Task requirements. Please set down, exactly as written, the line containing "Open the OpenStreetMap" and every line after it through the end of the records.

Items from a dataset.

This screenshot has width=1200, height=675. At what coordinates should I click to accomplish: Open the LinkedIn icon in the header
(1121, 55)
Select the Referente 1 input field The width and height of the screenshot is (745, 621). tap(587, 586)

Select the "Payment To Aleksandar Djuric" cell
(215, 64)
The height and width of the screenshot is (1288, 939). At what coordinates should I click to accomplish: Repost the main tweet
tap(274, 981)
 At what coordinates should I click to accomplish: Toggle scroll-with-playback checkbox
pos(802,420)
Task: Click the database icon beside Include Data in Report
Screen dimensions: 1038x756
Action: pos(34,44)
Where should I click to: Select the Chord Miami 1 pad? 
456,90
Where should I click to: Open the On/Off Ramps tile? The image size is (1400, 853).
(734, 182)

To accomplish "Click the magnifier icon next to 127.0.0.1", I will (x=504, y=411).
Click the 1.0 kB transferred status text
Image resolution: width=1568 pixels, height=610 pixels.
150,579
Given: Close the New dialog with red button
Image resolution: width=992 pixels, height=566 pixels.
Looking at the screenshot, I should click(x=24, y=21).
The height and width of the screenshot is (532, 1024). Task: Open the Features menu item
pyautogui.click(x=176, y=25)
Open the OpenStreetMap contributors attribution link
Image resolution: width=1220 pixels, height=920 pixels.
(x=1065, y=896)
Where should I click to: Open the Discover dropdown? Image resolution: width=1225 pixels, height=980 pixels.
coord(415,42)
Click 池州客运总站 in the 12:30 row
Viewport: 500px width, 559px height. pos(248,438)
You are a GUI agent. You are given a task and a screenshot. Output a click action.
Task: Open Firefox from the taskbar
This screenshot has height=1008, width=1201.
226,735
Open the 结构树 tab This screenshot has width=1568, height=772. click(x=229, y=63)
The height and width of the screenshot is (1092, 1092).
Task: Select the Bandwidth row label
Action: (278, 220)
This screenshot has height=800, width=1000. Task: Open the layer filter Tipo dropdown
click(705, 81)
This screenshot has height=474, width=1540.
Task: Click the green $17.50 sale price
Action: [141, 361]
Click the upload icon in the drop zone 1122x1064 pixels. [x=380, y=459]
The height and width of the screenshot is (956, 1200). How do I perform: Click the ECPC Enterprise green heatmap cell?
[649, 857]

Final answer.
Open the OpenStreetMap contributors attribution link
Image resolution: width=1220 pixels, height=920 pixels.
(x=1065, y=896)
Where should I click to: Open the Discover dropdown? Image resolution: width=1225 pixels, height=980 pixels.
coord(415,42)
Click 池州客运总站 in the 12:30 row
Viewport: 500px width, 559px height. pos(248,438)
You are a GUI agent. You are given a task and a screenshot. Output a click action.
Task: Open Firefox from the taskbar
This screenshot has height=1008, width=1201.
226,735
Open the 结构树 tab This screenshot has width=1568, height=772. click(x=229, y=63)
The height and width of the screenshot is (1092, 1092).
Task: Select the Bandwidth row label
Action: (278, 220)
This screenshot has height=800, width=1000. Task: Open the layer filter Tipo dropdown
click(705, 81)
This screenshot has height=474, width=1540.
Task: Click the green $17.50 sale price
Action: [141, 361]
Click the upload icon in the drop zone 1122x1064 pixels. [x=380, y=459]
The height and width of the screenshot is (956, 1200). How do I perform: Click the ECPC Enterprise green heatmap cell?
[649, 857]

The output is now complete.